Abstract: Seven colorimetric methods (Biuret, Lowry, a modified Lowry technique using bicinchoninic acid, Coomassie brilliant blue G (CBBG) dye-binding in phosphoric acid, perchloric acid or hydrochloric acid, and bromophenol blue dye-binding) were evaluated for determination of protein concentration in human whole saliva. Using bovine serum albumin (BSA), mucin, and thyroglobulin as protein standards to calculate salivary protein concentration gave different results among the assays used and even with the different standards of the same method. Among the seven methods used, the CBBG dye-binding assay in hydrochloric acid appeared to provide the most accurate estimation of protein concentration in human saliva. Using BSA as a standard, the mean values of human salivary proteins from 39 healthy individuals ranged from 0.72 to 2.45 mg/ml.
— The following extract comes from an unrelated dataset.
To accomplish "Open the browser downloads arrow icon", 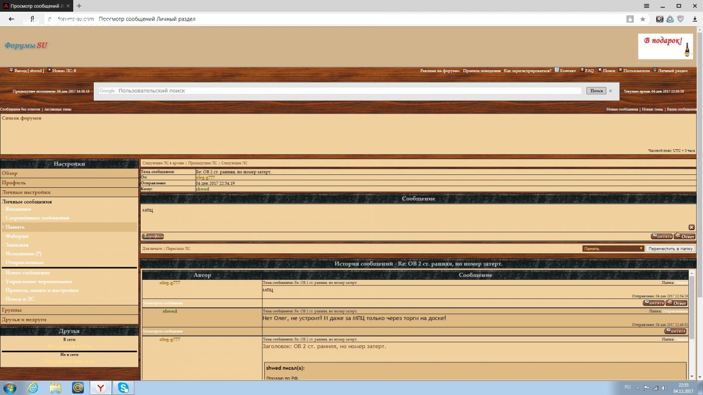I will [694, 19].
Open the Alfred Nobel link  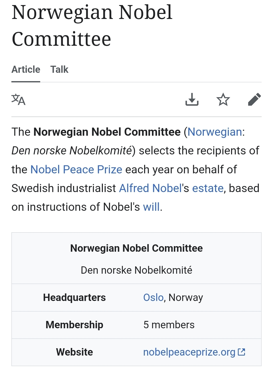[x=150, y=188]
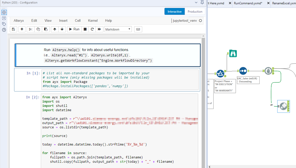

The optimum conditions for the CBBG dye-binding assay in hydrochloric acid are: (1) the absorbance at 595 nm was measured between 15 to 30 minutes after addition of reagent. (2) the optimum concentration of dye in hydrochloric acid was 0.06-0.12% (w/v) for the assay. (3) the dye reagent was stable within one month.
Publication Year: 1989
Publication Date: 1989-07-01
Language: en
Type: article
Indexed In: ['pubmed']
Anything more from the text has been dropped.